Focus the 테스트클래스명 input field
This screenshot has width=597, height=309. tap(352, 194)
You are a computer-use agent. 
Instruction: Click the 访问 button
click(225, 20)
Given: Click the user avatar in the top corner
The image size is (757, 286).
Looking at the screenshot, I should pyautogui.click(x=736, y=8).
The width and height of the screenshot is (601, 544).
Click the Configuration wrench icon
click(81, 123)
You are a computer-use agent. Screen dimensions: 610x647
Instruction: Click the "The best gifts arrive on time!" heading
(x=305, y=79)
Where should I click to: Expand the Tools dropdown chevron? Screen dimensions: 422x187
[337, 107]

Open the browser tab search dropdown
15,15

::::::

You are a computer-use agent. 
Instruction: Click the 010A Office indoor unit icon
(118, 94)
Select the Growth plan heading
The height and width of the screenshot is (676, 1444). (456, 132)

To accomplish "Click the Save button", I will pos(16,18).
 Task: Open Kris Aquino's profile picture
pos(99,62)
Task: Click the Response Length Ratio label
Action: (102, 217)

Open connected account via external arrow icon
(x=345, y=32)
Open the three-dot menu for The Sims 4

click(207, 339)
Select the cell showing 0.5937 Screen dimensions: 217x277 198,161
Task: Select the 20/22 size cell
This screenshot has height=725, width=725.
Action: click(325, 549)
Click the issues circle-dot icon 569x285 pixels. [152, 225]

::::::

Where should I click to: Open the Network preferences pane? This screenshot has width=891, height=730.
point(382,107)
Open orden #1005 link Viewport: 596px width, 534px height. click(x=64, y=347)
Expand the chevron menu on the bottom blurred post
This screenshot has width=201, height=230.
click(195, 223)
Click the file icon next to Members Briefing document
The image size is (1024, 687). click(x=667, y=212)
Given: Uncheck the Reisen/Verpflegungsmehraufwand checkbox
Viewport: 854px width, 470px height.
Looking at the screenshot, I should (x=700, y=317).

::::::

◆ ASSIGNMENT:
What lines in the entries above hold "Given"? Copy every one.

◆ COMPLETED TASK:
Given: Click the user avatar in the top corner
Given: Uncheck the Reisen/Verpflegungsmehraufwand checkbox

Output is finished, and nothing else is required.